Ketegangan ini bukan hanya bersifat teknis; ini adalah pilar utama dari negosiasi perdagangan yang sedang berlangsung antara kedua negara.
Di Balik Pintu Tertutup: Wahyu
Dokumen-dokumen tersebut, yang dirilis kepada kelompok kampanye 38 Degrees, menunjukkan adanya keterputusan antara sikap publik pemerintah dan persiapan pribadinya.
1. Pengarahan Strategis
Pengarahan tingkat tinggi disiapkan untuk pertemuan antara Direktur di Departemen Lingkungan Hidup, Pangan dan Urusan Pedesaan (Defra) dan Kedutaan Besar AS di London sekitar bulan Desember 2024. Pengarahan ini dilaporkan menguraikan bagaimana undang-undang Inggris dapat diamandemen untuk mengizinkan dekontaminasi bahan kimia. Meskipun dokumen-dokumen tersebut mencatat bahwa setiap substansi baru memerlukan “analisis risiko Inggris yang ketat”, persiapan dari laporan ini menunjukkan bahwa opsi tersebut sedang dipertimbangkan secara aktif.

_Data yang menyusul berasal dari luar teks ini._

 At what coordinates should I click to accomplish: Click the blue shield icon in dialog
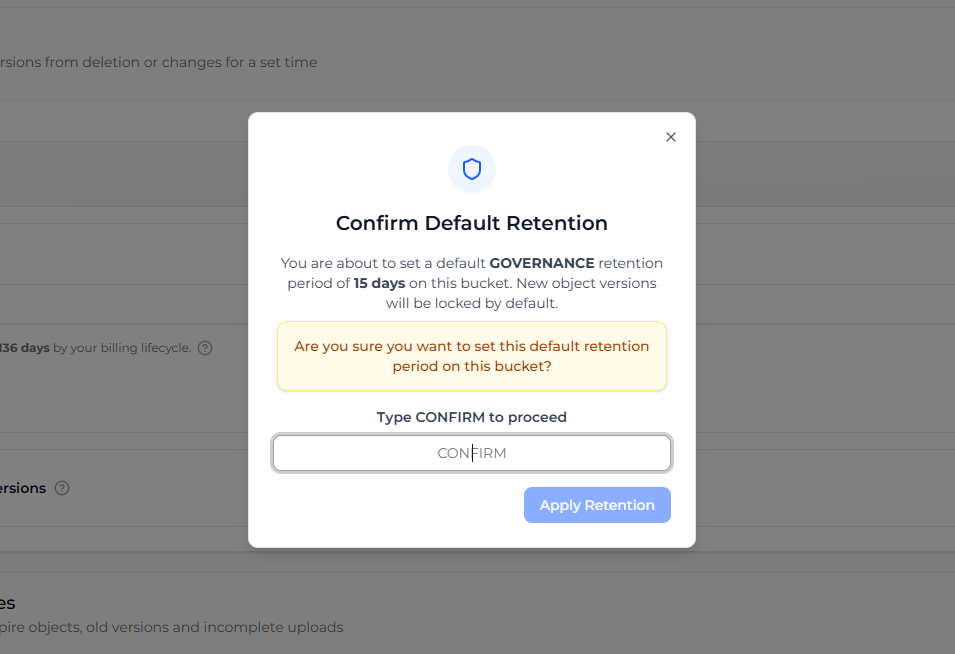(x=471, y=169)
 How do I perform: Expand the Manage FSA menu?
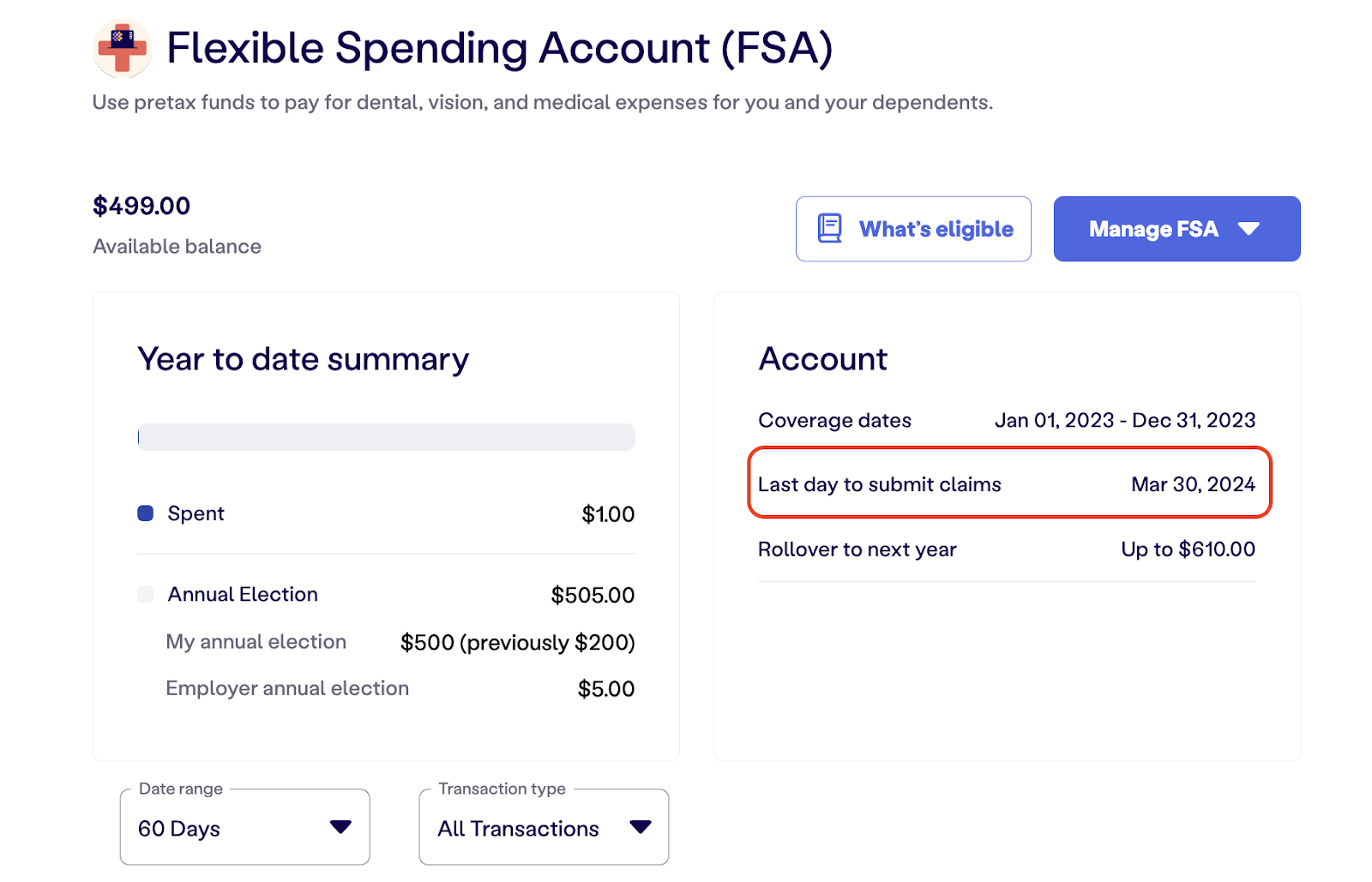point(1176,229)
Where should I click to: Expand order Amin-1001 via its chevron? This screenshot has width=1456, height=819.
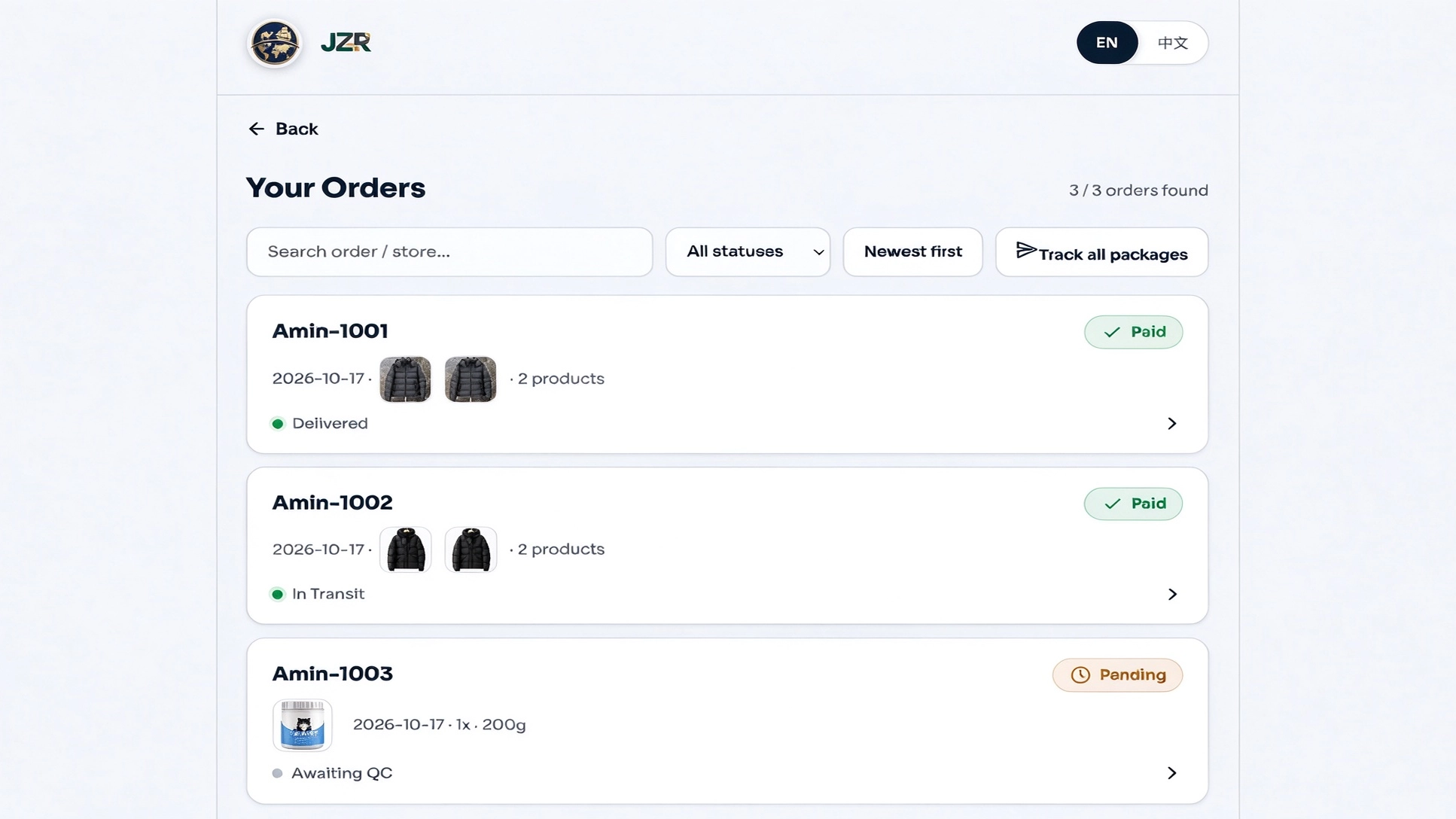[x=1171, y=424]
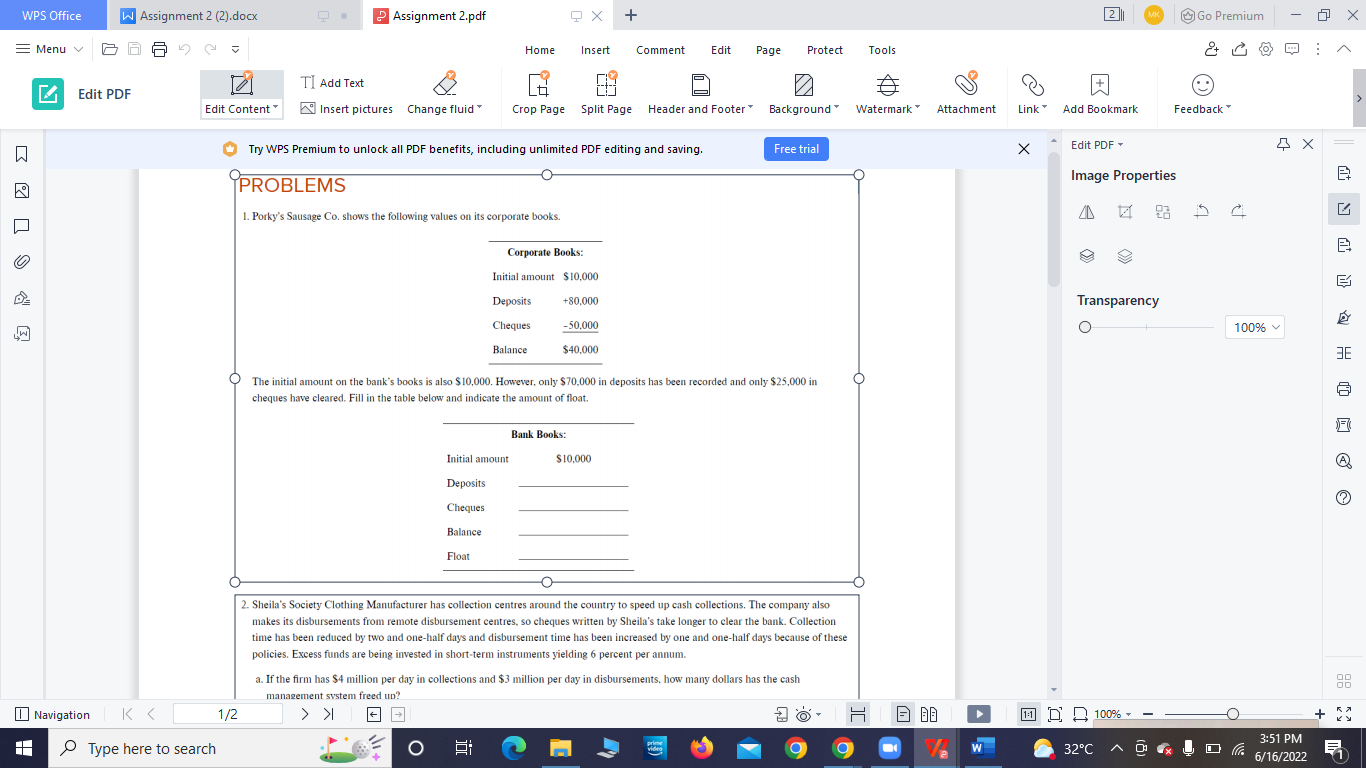Open the Protect menu
The height and width of the screenshot is (768, 1366).
[824, 50]
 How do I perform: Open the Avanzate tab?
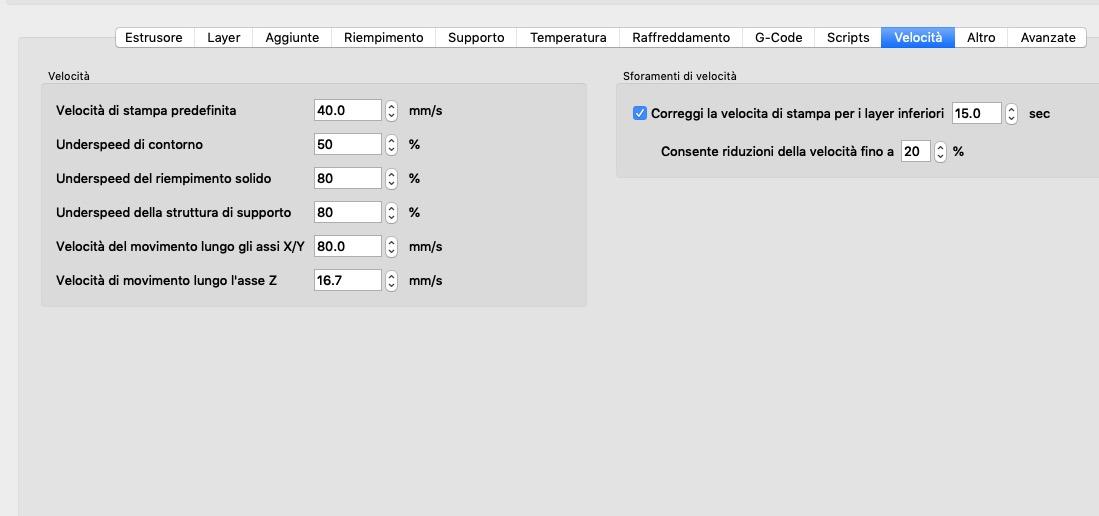tap(1048, 38)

2. Tinjauan Ilmiah Metode AS
Badan Standar Makanan (FSA) juga telah meninjau penelitian yang berbasis di AS mengenai efektivitas pengobatan kimia, termasuk penggunaan bakteriofag dan klorin dioksida. FSA menegaskan pihaknya telah mengevaluasi intervensi terhadap Campylobacter —penyebab umum keracunan makanan—bertepatan dengan periode negosiasi perdagangan yang intens.
Tekanan dari Washington
Dorongan terhadap impor ini didorong oleh pejabat tinggi AS yang memandang standar sanitasi Inggris sebagai hambatan perdagangan.
“Pertanian AS diperlakukan ‘sangat tidak adil’ oleh negara-negara seperti Inggris,” kata Menteri Pertanian AS Brooke Rollins, dan menyatakan keinginannya agar Inggris menerima “semua daging” dari AS.
Lebih jauh lagi, penasihat Gedung Putih Peter Navarro lebih blak-blakan dengan menggambarkan standar sanitasi sebagai “alat palsu” yang digunakan untuk menekan produk pertanian Amerika, dan menyarankan bahwa permintaan pasar harus mengesampingkan hambatan peraturan.
Kesenjangan Publik vs. Politik
Bagi kelompok advokasi konsumen, pengungkapan ini merupakan tanda potensi manuver politik. Matthew McGregor, CEO 38 Degrees, berpendapat bahwa meskipun pemerintah mempertahankan kebijakan “tidak ada rencana”, persiapan jalur legislatif menunjukkan bahwa standar pangan dapat dikompromikan untuk mengamankan kesepakatan perdagangan dengan pemerintahan Trump.
Menanggapi temuan ini, juru bicara pemerintah mempertahankan pernyataan resminya:
“Kami secara konsisten mengatakan bahwa impor ayam yang mengandung klor tetap ilegal dan tidak ada rencana untuk mengubahnya. Kami tidak akan pernah menurunkan standar pangan kami yang tinggi dalam perjanjian perdagangan.”
Kesimpulan
Meskipun pemerintah Inggris menyatakan bahwa standar keamanan pangannya tidak dapat dinegosiasikan, dokumen yang bocor menunjukkan bahwa para pejabat telah secara aktif mempersiapkan landasan hukum dan ilmiah yang diperlukan untuk mengizinkan pencucian ayam kimiawi seperti yang dilakukan AS. Hal ini menciptakan ketegangan yang signifikan antara tujuan perdagangan diplomatik dan janji-janji kesehatan masyarakat.